Task goal ::
Across all the entries below, how many lines contain the string "dimensions"? The number by itself is the answer.

Given entries ::
_ _ _ _ _

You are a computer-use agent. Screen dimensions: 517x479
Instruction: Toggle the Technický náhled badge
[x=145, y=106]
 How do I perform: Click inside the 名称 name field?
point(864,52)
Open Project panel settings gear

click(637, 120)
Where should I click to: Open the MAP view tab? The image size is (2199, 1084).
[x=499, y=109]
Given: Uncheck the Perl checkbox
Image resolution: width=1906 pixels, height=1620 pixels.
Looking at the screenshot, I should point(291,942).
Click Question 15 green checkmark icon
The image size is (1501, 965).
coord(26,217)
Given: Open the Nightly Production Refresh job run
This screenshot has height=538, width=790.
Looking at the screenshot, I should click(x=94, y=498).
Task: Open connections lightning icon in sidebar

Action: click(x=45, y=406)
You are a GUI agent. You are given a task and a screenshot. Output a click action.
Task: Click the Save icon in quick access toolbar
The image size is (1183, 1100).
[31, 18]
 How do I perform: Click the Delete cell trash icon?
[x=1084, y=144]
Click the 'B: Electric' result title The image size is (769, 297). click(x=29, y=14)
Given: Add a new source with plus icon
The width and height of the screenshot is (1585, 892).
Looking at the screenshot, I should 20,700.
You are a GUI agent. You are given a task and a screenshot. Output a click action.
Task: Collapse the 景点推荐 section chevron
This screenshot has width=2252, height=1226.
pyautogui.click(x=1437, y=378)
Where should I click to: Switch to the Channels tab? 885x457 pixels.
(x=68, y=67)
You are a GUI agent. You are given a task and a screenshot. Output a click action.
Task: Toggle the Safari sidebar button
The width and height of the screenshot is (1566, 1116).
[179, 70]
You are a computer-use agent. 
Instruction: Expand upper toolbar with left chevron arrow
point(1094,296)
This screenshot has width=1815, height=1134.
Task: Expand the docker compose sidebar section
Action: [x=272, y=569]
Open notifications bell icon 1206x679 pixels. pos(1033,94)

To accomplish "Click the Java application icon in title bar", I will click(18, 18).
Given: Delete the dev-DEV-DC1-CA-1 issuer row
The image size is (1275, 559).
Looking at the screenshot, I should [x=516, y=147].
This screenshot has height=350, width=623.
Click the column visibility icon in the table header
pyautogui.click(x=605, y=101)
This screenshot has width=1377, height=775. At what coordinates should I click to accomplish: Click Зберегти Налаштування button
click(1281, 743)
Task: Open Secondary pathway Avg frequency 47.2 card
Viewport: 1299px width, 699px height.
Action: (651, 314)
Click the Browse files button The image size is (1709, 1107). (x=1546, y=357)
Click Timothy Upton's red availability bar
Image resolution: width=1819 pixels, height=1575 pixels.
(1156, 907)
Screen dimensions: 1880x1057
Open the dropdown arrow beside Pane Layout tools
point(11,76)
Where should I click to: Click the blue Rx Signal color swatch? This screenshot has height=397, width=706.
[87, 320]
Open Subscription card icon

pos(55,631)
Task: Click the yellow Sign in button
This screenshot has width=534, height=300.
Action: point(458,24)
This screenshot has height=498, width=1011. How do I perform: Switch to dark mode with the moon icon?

_ _ _ _ _

Output for this exercise ::
2